It's a matter of convention, really. string just looks more like C/C++ style. The general convention is to use whatever shortcuts your chosen language has provided (int/Int for Int32). This goes for "object" and decimal as well.
Theoretically this could help to port code into some future 64-bit standard in which "int" might mean Int64, but that's not the point, and I would expect any upgrade wizard to change any int references to Int32 anyway just to be safe.
#JaredPar (a developer on the C# compiler and prolific SO user!) wrote a great blog post on this issue. I think it is worth sharing here. It is a nice perspective on our subject.
string vs. String is not a style debate
[...]
The keyword string has concrete meaning in C#. It is the type System.String which exists in the core runtime assembly. The runtime intrinsically understands this type and provides the capabilities developers expect for strings in .NET. Its presence is so critical to C# that if that type doesn’t exist the compiler will exit before attempting to even parse a line of code. Hence string has a precise, unambiguous meaning in C# code.
The identifier String though has no concrete meaning in C#. It is an identifier that goes through all the name lookup rules as Widget, Student, etc … It could bind to string or it could bind to a type in another assembly entirely whose purposes may be entirely different than string. Worse it could be defined in a way such that code like String s = "hello"; continued to compile.
class TricksterString {
void Example() {
String s = "Hello World"; // Okay but probably not what you expect.
}
}
class String {
public static implicit operator String(string s) => null;
}
The actual meaning of String will always depend on name resolution.

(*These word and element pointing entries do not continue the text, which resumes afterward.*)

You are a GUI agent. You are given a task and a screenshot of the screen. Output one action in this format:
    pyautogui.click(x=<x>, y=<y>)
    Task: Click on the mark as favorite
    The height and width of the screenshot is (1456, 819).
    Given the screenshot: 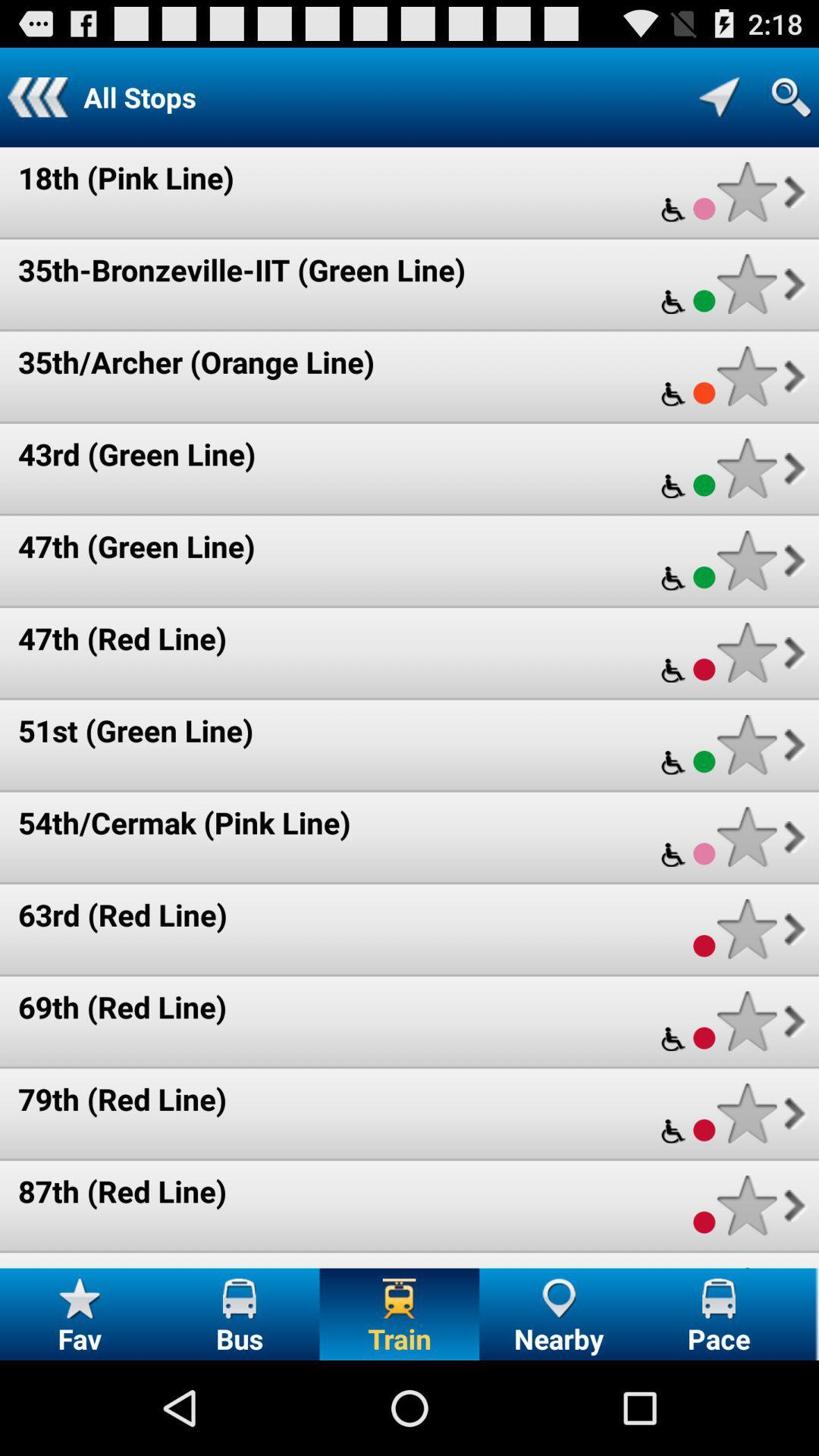 What is the action you would take?
    pyautogui.click(x=746, y=1021)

That means it depends on all the source files in the project and all
the types defined in all the referenced assemblies. In short it
requires quite a bit of context to know what it means.
True that in the vast majority of cases String and string will bind to
the same type. But using String still means developers are leaving
their program up to interpretation in places where there is only one
correct answer. When String does bind to the wrong type it can leave
developers debugging for hours, filing bugs on the compiler team, and
generally wasting time that could’ve been saved by using string.
Another way to visualize the difference is with this sample:
string s1 = 42; // Errors 100% of the time
String s2 = 42; // Might error, might not, depends on the code
Many will argue that while this is information technically accurate using String is still fine because it’s exceedingly rare that a codebase would define a type of this name. Or that when String is defined it’s a sign of a bad codebase.
[...]
You’ll see that String is defined for a number of completely valid purposes: reflection helpers, serialization libraries, lexers, protocols, etc … For any of these libraries String vs. string has real consequences depending on where the code is used.
So remember when you see the String vs. string debate this is about semantics, not style. Choosing string gives crisp meaning to your codebase. Choosing String isn’t wrong but it’s leaving the door open for surprises in the future.
Note: I copy/pasted most of the blog posts for archive reasons. I ignore some parts, so I recommend skipping and reading the blog post if you can.
String is not a keyword and it can be used as Identifier whereas string is a keyword and cannot be used as Identifier. And in function point of view both are same.
Coming late to the party: I use the CLR types 100% of the time (well, except if forced to use the C# type, but I don't remember when the last time that was).
I originally started doing this years ago, as per the CLR books by Ritchie. It made sense to me that all CLR languages ultimately have to be able to support the set of CLR types, so using the CLR types yourself provided clearer, and possibly more "reusable" code.
Now that I've been doing it for years, it's a habit and I like the coloration that VS shows for the CLR types.
The only real downer is that auto-complete uses the C# type, so I end up re-typing automatically generated types to specify the CLR type instead.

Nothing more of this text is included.